= Extract =

Teensy 4.0 First Beta Test

Status
Not open for further replies.
Pretty sure the config setups are right. Works for any pin combination that does not include pin 0. Really must be missing something obvious. Been through the RM more times than I care to count :)

I think you noted core_pins.h had wrong PIN0_PADCONFIG
Code:
#define CORE_PIN0_PADCONFIG	IOMUXC_SW_PAD_CTL_PAD_GPIO_AD_B0_02
#define CORE_PIN1_PADCONFIG	IOMUXC_SW_PAD_CTL_PAD_GPIO_AD_B0_03
I presume you are testing with corrected version (github is still wrong). (Failing that, maybe try it with the wrong config???)
 
I think you noted core_pins.h had wrong PIN0_PADCONFIG
Code:
#define CORE_PIN0_PADCONFIG	IOMUXC_SW_PAD_CTL_PAD_GPIO_AD_B0_02
#define CORE_PIN1_PADCONFIG	IOMUXC_SW_PAD_CTL_PAD_GPIO_AD_B0_03
I presume you are testing with corrected version (github is still wrong). (Failing that, maybe try it with the wrong config???)

Yep - saw that and fixed it a while ago. Even if they are switched the pad config is the same anyway so it shouldn't matter.
 
Have you tried the following to reduce temp and power consumption instead?
Code:
while(1) __asm__ volatile ("wfi");
That will put the cpu core to sleep, but allow it to do anything important, which will only be interrupts.

Post #1111 I noted : "I already did a test of 'wfi' - sleepCPU() - and it wasn't clear ... first the line before it printed about 20 times - then a small edit and I don't know that it worked so will revisit it. "

My goal was to be able to find some useful postmortem info and return it - I should probably find something to read on that so far I'm just poking road kill with a stick.

= Supplied information =
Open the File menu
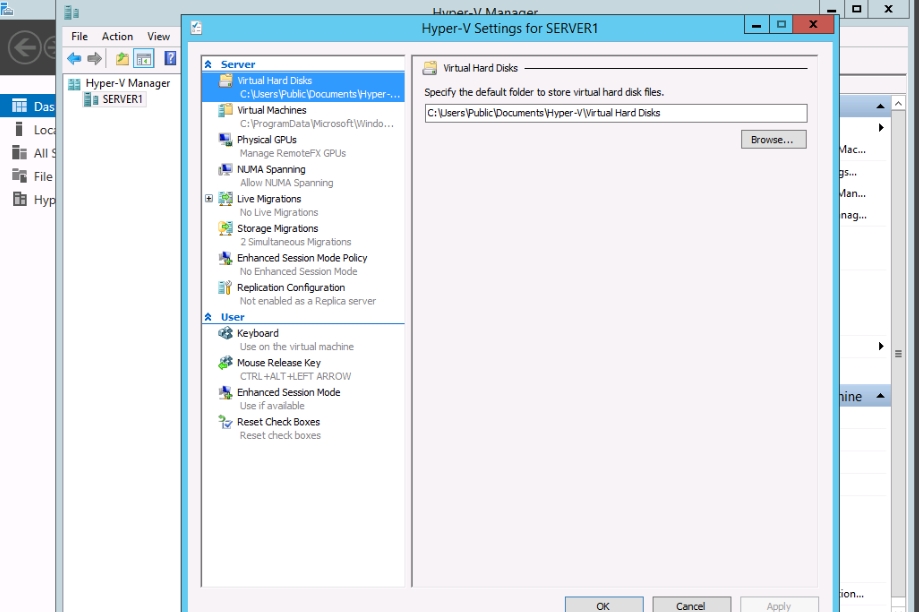 click(80, 36)
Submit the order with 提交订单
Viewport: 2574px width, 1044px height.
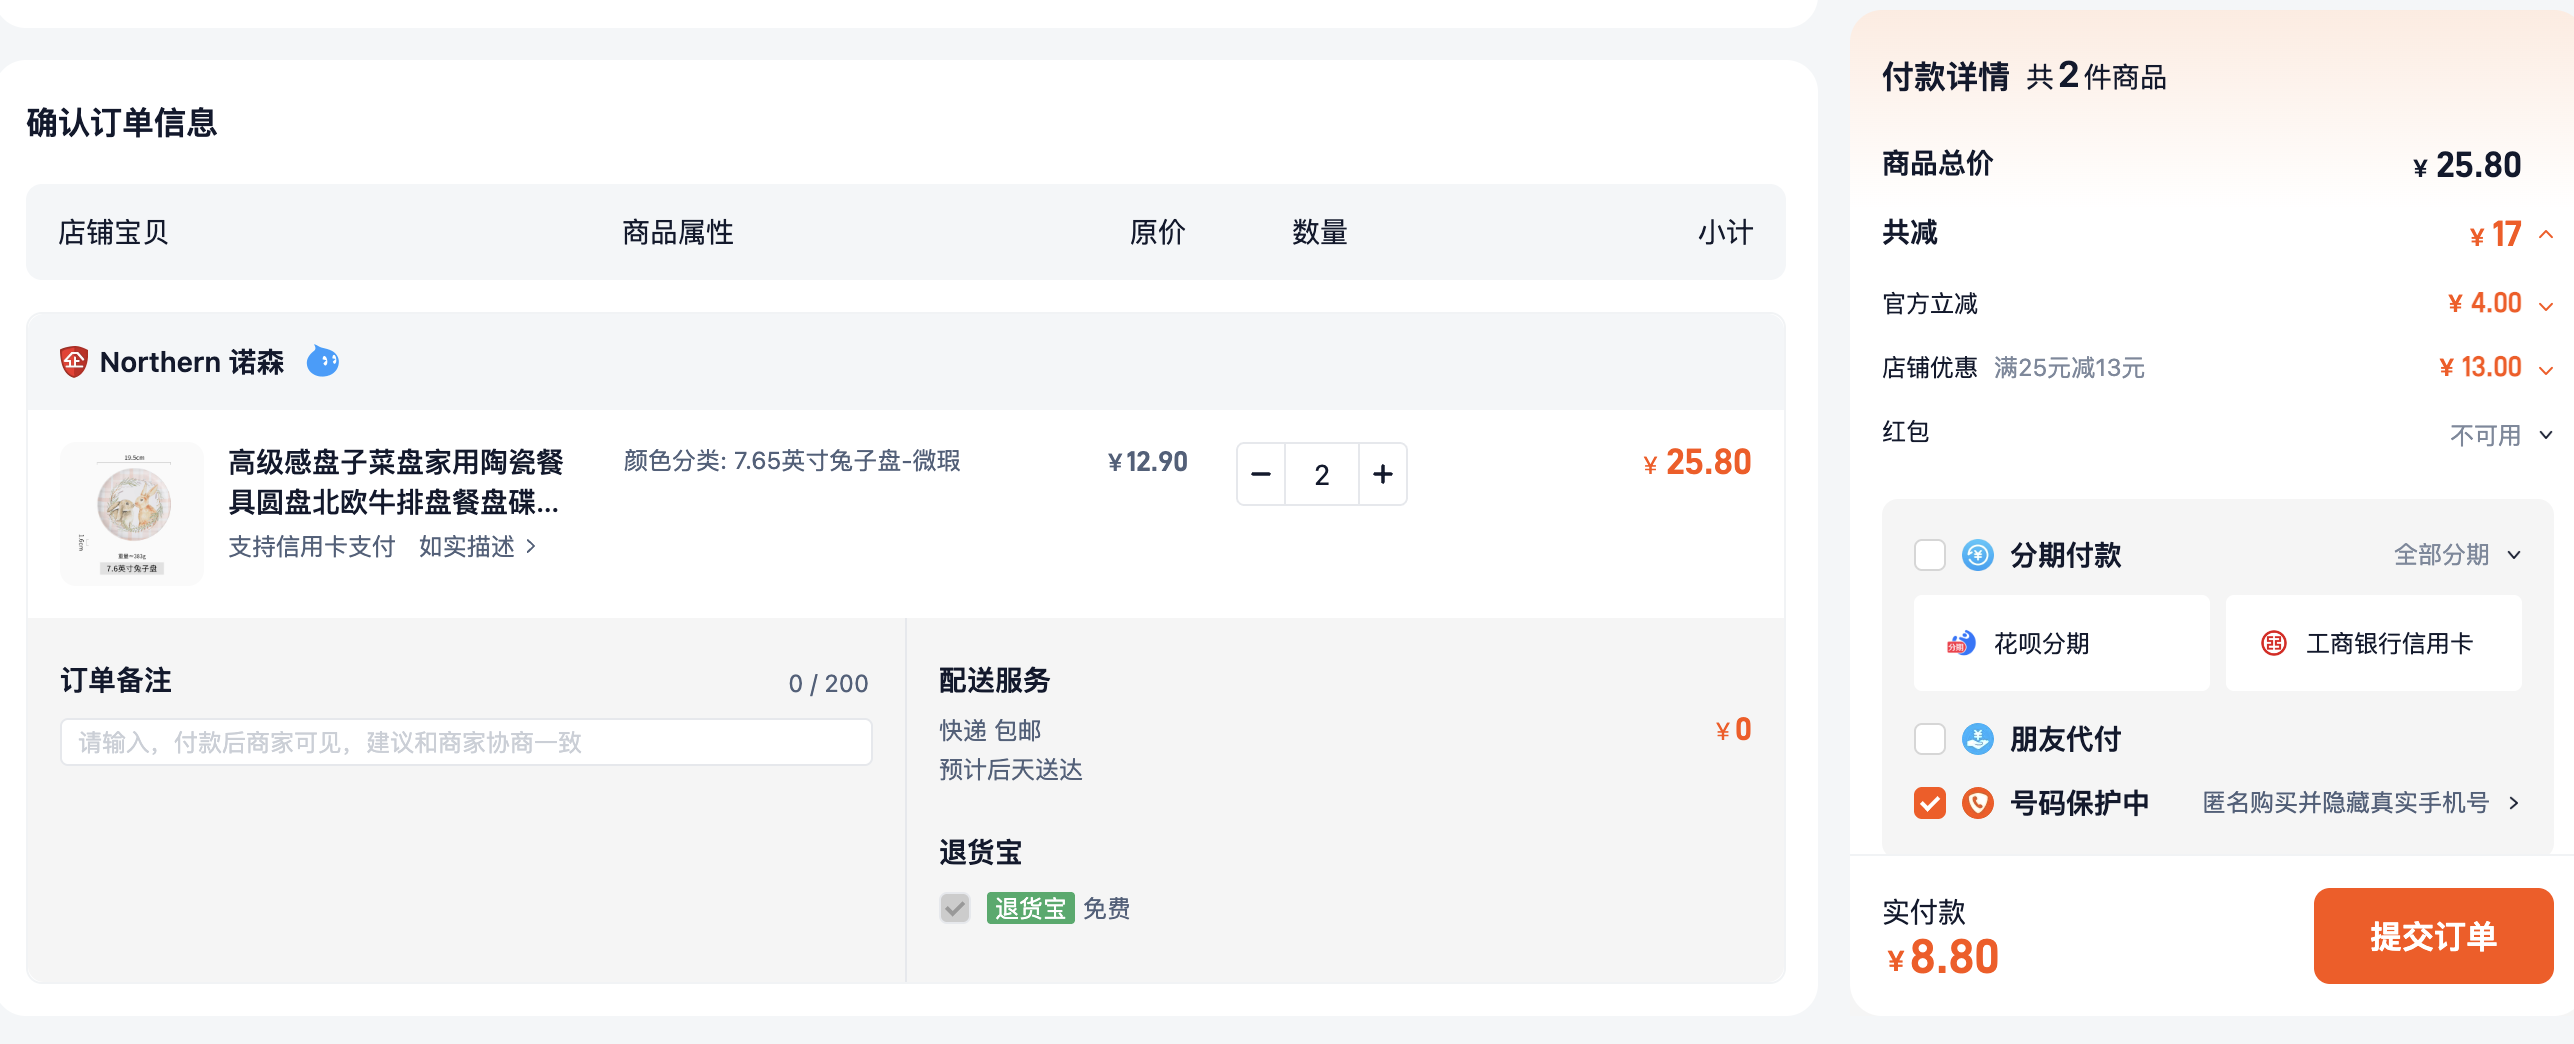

= Problem =
Rewrite the Teensy 4.0 thread above, starting with "Yep - saw that" and going on through "with a stick.", and switch "cpu core" to "processor".

= Exercise output =
Yep - saw that and fixed it a while ago. Even if they are switched the pad config is the same anyway so it shouldn't matter.
 
Have you tried the following to reduce temp and power consumption instead?
Code:
while(1) __asm__ volatile ("wfi");
That will put the processor to sleep, but allow it to do anything important, which will only be interrupts.

Post #1111 I noted : "I already did a test of 'wfi' - sleepCPU() - and it wasn't clear ... first the line before it printed about 20 times - then a small edit and I don't know that it worked so will revisit it. "

My goal was to be able to find some useful postmortem info and return it - I should probably find something to read on that so far I'm just poking road kill with a stick.